Similar to the “You might be interested in this item” function of a retail ecommerce site, Stanson’s guidelines appear in the physician workflow as they input tests and treatment paths for patients. If a physician prescribes an adult insomnia patient an antipsychotic, for instance, as a first-line intervention, the system will prompt the physician to evaluate an alternative based on available guidelines. The physician then has the option to accept, override or ignore the prompt.

For example:

Cedars Sinai Medical Center (CSMC) implemented 92 alert-based CDS interventions from ABIM Foundations’ Choosing Wisely campaign of more than 400 medical society recommendations into their inpatient and ambulatory EHR. In an observational study of 26,424 patient encounters and 18 of the highest-volume alerts, CSMC analyzed providers who were either always adherent to the alerts in the treatment group or never adherent in the control group.
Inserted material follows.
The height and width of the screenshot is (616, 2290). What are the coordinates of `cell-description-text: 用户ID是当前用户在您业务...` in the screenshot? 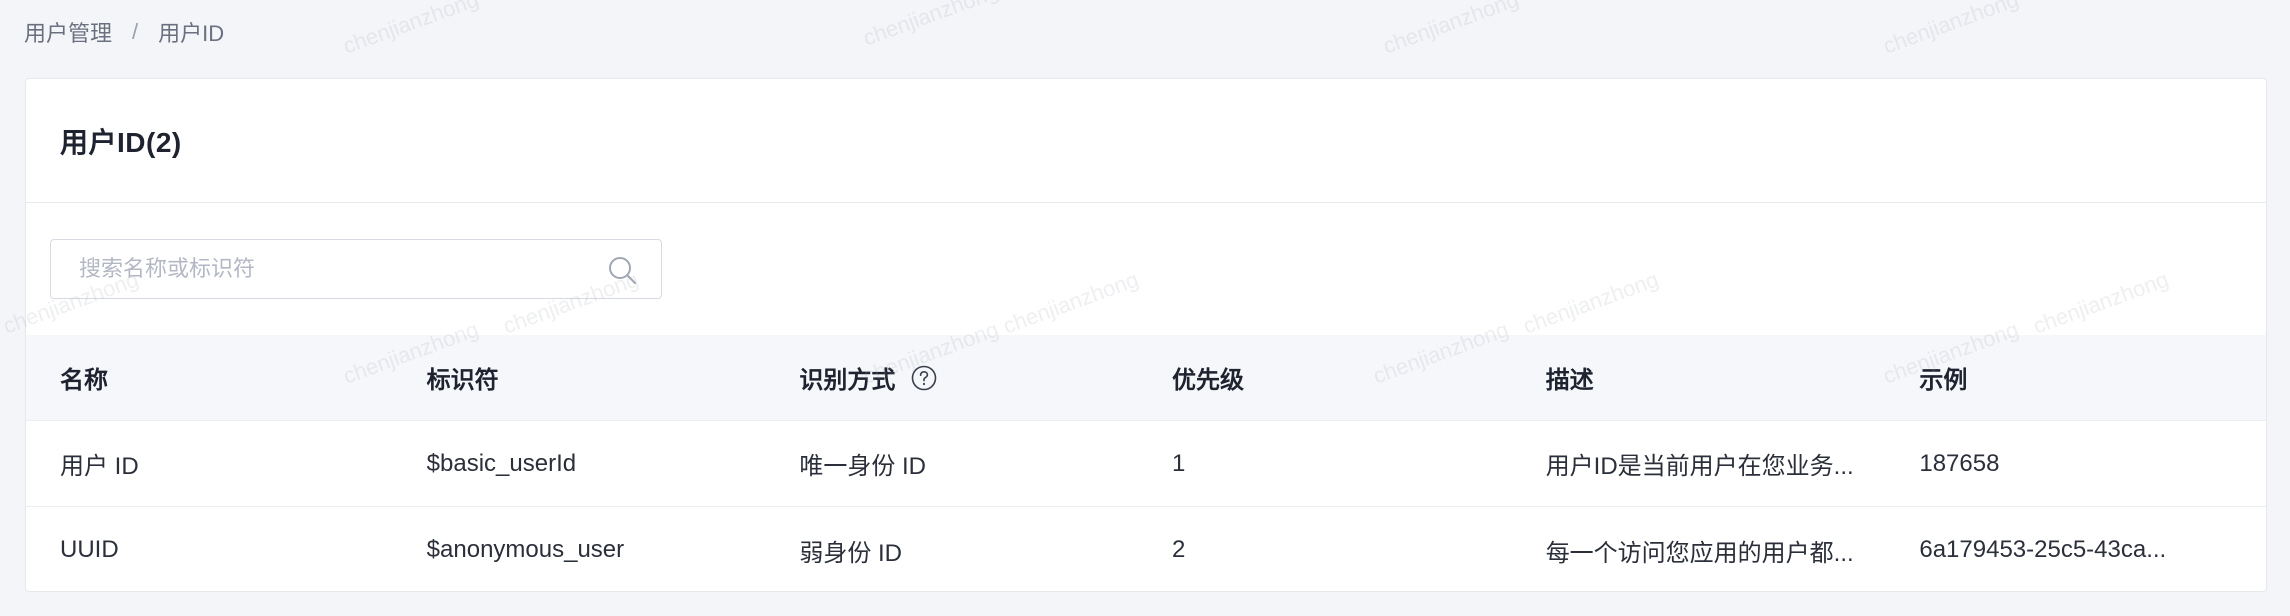 It's located at (1700, 466).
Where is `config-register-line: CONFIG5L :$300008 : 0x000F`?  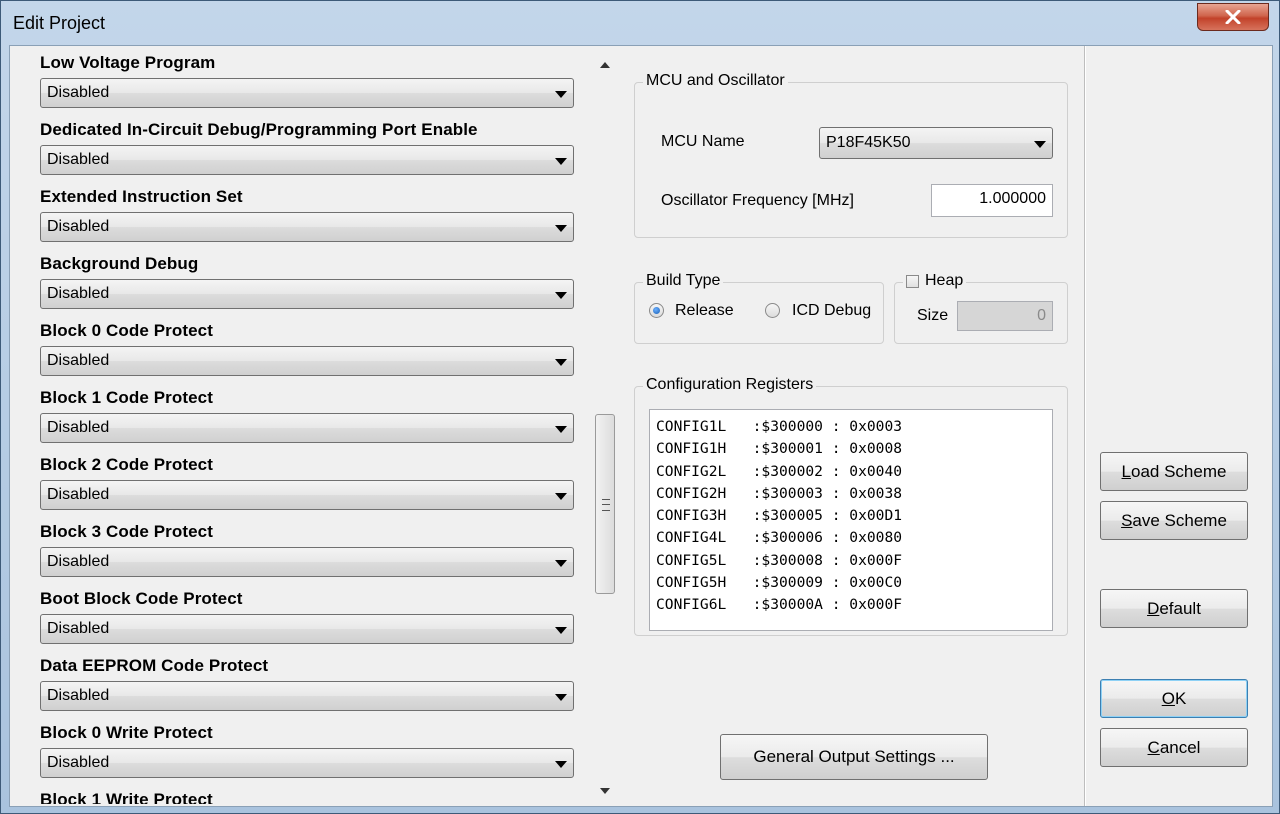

Encounters in the treatment group – in which providers followed all of the CDS guidelines – demonstrated significantly better outcomes compared to the control group, including lower readmissions rates, shorter lengths of stay, lower complication rates and lower costs.

AdventHealth of Altamonte Springs, Fla. set out to enhance the way care was delivered across its 46-hospital enterprise in its aim to become a high reliability organization. This meant removing unwarranted care variation to provide exceptional care for all patients. Beginning at Florida Hospital, its system flagship, the team used Stanson’s CDS technology to roll out 10 specific rules in the inpatient EHR. Initially Florida Hospital intended to bring the rules live in production but have them run silently in the background to see how often they were firing. They would then begin physician education. But a simple accident turned into a big realization. The rules were unintentionally turned on for providers without change management or physician training – very unusual in a system where new software generally requires weeks of training. They were amazed to find out that, even without education, training or change management, physicians began changing their behavior. The Stanson technology observes the decisions providers are making and when it sees something that does not align with the guidelines in the system, it can alert the provider within their workflow and enable the provider to immediately change the action they were going to take. By year’s end, AdventHealth will be live system-wide in both its inpatient and ambulatory EHRs.

Ultimately, as healthcare delivery grows more complex and pushes providers to assume greater risk for total costs and quality outcomes, healthcare organizations need solutions to help them make the best possible healthcare decisions. Interoperable data across EHRs can allow CDS tools to reach their full potential, and further enable providers to standardize care delivery around optimal and evidence-based healthcare processes.